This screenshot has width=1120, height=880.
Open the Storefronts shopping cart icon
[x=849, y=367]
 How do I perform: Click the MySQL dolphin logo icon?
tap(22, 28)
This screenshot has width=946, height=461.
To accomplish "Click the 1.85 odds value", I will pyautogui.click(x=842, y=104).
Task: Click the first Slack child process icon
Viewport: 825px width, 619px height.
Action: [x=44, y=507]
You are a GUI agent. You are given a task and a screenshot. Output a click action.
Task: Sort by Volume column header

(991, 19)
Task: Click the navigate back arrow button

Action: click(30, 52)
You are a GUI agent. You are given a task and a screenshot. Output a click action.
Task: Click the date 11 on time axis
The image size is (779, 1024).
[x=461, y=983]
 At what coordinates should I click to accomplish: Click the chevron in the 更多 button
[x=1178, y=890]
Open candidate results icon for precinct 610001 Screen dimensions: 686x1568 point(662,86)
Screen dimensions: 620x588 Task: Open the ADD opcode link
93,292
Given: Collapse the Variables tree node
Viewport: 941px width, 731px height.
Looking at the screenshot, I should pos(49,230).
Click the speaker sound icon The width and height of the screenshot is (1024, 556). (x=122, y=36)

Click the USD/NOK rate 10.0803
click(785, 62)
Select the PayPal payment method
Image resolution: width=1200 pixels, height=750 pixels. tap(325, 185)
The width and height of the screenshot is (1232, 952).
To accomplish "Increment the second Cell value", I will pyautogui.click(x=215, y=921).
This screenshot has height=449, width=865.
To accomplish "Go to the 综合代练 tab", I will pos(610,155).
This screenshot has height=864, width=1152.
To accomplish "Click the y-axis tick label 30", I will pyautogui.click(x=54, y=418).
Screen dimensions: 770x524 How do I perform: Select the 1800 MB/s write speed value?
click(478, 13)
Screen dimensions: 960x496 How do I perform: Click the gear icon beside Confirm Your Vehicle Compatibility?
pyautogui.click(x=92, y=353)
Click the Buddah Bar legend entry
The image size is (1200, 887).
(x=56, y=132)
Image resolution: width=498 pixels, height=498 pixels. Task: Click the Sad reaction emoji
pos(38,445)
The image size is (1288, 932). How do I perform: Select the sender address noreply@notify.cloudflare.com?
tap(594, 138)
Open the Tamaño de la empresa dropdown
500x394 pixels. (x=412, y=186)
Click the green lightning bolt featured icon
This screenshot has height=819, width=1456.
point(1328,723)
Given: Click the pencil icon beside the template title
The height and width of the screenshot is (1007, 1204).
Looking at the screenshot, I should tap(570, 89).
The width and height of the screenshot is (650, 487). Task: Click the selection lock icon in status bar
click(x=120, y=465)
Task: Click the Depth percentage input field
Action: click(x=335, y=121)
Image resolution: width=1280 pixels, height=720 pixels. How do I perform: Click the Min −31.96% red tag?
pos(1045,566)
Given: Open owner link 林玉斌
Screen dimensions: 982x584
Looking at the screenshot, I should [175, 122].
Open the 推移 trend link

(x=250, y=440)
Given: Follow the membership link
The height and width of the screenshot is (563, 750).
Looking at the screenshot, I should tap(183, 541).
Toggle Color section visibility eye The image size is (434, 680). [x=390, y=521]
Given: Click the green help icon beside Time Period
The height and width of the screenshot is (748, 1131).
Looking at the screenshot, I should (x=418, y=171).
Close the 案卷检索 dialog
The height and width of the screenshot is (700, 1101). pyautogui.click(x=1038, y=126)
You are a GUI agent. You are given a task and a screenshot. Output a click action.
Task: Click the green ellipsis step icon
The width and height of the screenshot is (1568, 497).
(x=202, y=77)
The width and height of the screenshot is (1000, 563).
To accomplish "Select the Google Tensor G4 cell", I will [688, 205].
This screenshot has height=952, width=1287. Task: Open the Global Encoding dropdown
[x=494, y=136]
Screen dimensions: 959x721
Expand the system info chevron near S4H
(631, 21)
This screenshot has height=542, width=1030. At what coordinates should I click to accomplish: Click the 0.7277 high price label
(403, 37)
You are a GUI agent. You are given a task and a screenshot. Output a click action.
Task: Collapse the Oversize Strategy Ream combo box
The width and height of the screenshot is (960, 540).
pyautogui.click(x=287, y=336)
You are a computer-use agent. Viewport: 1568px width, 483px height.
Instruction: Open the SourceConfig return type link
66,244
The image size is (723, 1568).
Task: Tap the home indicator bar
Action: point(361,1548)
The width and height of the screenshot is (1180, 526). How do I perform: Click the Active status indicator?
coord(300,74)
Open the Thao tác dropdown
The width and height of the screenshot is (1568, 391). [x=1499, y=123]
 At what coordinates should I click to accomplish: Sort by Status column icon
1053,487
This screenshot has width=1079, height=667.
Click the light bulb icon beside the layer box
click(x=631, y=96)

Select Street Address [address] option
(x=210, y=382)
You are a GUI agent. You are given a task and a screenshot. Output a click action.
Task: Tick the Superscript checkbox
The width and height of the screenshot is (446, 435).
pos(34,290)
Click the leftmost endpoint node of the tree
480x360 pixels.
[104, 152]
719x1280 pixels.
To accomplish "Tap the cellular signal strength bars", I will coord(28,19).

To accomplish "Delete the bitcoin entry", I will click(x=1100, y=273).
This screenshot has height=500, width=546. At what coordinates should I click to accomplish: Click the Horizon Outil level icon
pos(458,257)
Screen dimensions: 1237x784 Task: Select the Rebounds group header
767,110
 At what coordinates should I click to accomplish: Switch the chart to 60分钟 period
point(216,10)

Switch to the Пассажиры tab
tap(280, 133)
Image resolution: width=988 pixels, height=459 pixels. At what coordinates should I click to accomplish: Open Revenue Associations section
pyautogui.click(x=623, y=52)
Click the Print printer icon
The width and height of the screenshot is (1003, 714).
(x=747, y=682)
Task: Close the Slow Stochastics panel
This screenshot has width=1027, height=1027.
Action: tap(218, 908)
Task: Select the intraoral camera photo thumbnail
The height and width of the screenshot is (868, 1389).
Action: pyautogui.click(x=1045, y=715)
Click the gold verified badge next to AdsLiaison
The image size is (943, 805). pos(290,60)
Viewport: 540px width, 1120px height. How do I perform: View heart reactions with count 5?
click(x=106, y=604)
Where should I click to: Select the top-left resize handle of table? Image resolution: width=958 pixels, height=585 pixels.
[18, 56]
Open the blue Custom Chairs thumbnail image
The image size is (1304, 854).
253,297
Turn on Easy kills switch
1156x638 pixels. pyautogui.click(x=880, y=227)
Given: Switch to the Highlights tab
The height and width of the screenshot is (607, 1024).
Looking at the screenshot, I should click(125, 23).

::::::::::

• [TASK ITEM]:
What is needed is an exact copy of the lines from the one holding "The image size is (1304, 854)." through the final line of the material.

• [TASK OUTPUT]:
The image size is (1304, 854).
253,297
Turn on Easy kills switch
1156x638 pixels. pyautogui.click(x=880, y=227)
Given: Switch to the Highlights tab
The height and width of the screenshot is (607, 1024).
Looking at the screenshot, I should click(125, 23).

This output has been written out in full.